Para garantir bons resultados, o Nacom está foca diversas frentes de trabalho que, integradas, contribuem para a concretude do Pacto pela Produtividade. A primeira delas é a implantação do cartório volante. "Hoje, todo o processo que entra no Nacom, o próprio Núcleo cumpre. A proposta é que não devolvamos processos para a unidade. O que chegar aqui vamos levar até a baixa ou mandar para o Tribunal em fase de apelação; com isso, o objetivo é não sobrecarregar os serviços das escrivanias judiciais", destacou o coordenador do Núcleo.

Ainda segundo o magistrado, outra novidade é o monitoramento das sazonalidades, onde é possível perceber por meio do e-Proc/TJTO as mudanças de perfil do ajuizamento dos processos e ajudar o juiz e o cartório no que precisarem para vencer esse momento de dificuldade excepcional. "Estamos começando embrionariamente a fazer isso com o objetivo de evitar gargalos futuros", frisou.

E, completando o clico de ações que buscam desafogar o Judiciário, estão as ações direcionadas a fazer frente às metas 2 e 4 do CNJ. "O que estamos fazendo é: monitorando a sazonalidade, atacando-a, e buscando fazer frente ao volume de feitos judiciais catalogados como de meta 2 e meta 4; e o cartório NACOM está cumprindo, não só esses processos, mas também ajudando as unidades a desafogarem o serviço de cartório", resumiu o magistrado. "Como vai funcionar: nós vamos começar agora a oferecer e receber pedidos de apoio especificamente de cartório. Por exemplo: a comarca “x” tem o cartório congestionado por uma razão específica e precisa de ajuda. Aí o juiz pode demandar para o Nacom que, percebendo a situação por meio do trabalho de monitoramento de sazonalidades, vai tentar prevenir problemas futuros de congestionamento", complementou Araújo.

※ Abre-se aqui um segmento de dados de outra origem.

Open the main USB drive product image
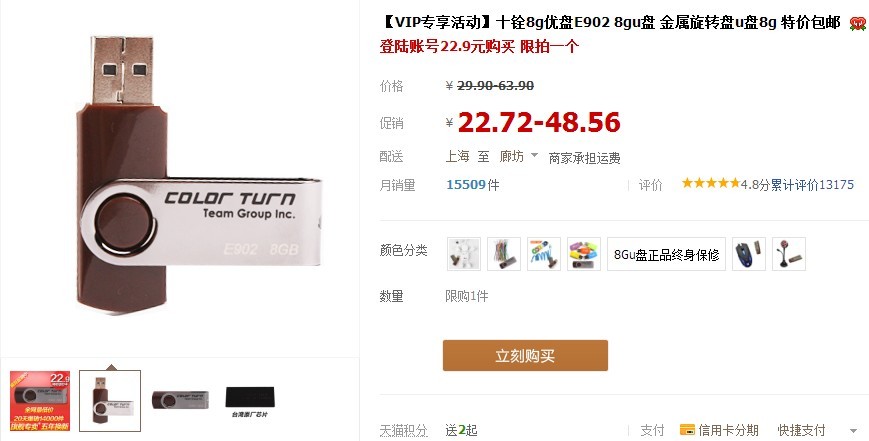The height and width of the screenshot is (441, 869). 198,176
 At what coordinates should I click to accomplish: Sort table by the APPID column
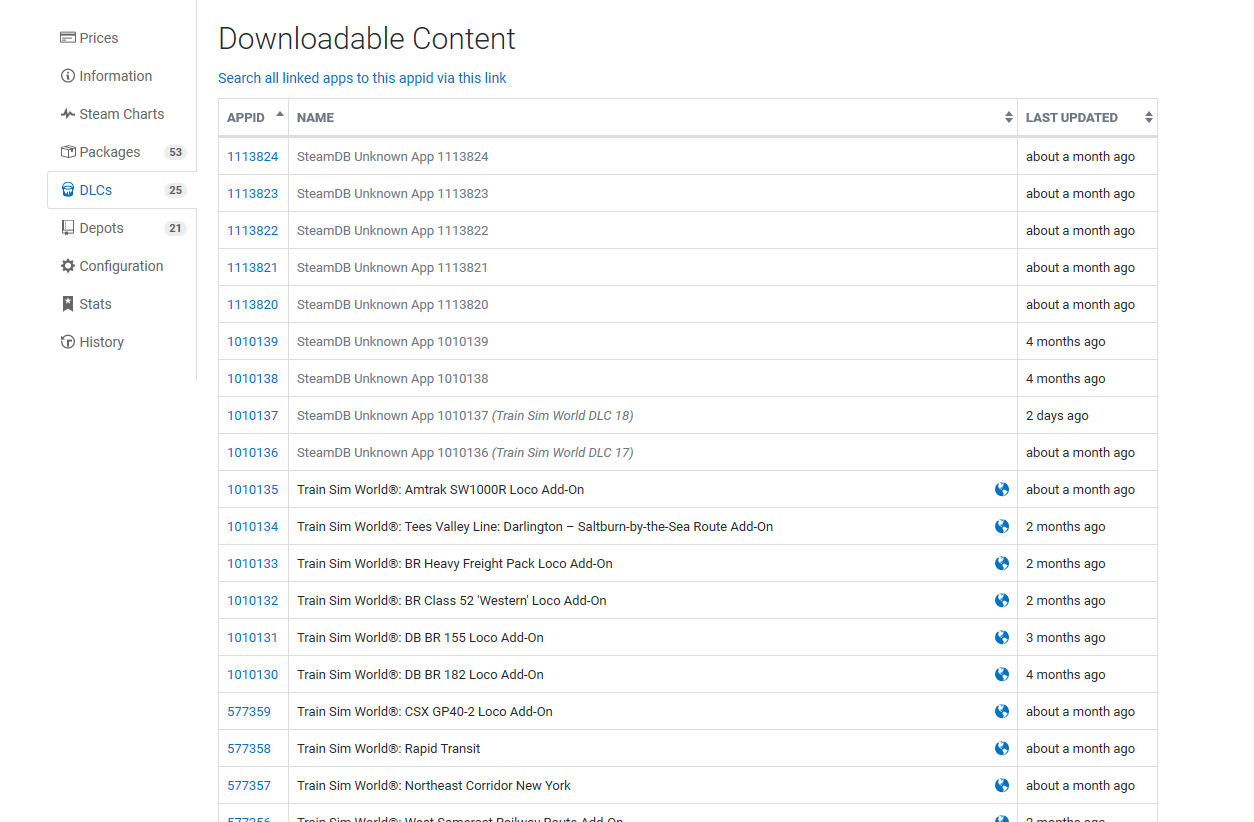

Para o coordenador do Núcleo, o maior objetivo este ano é conseguir integrar, temporária e episodicamente, o cartório da vara com o cartório do Nacom para poder superar as dificuldades episódicas de cada comarca e fazer com que a unidade tenha melhor desempenho em termos de taxa de congestionamento. "O resultado será que a própria produção do Tribunal vai crescer", concluiu.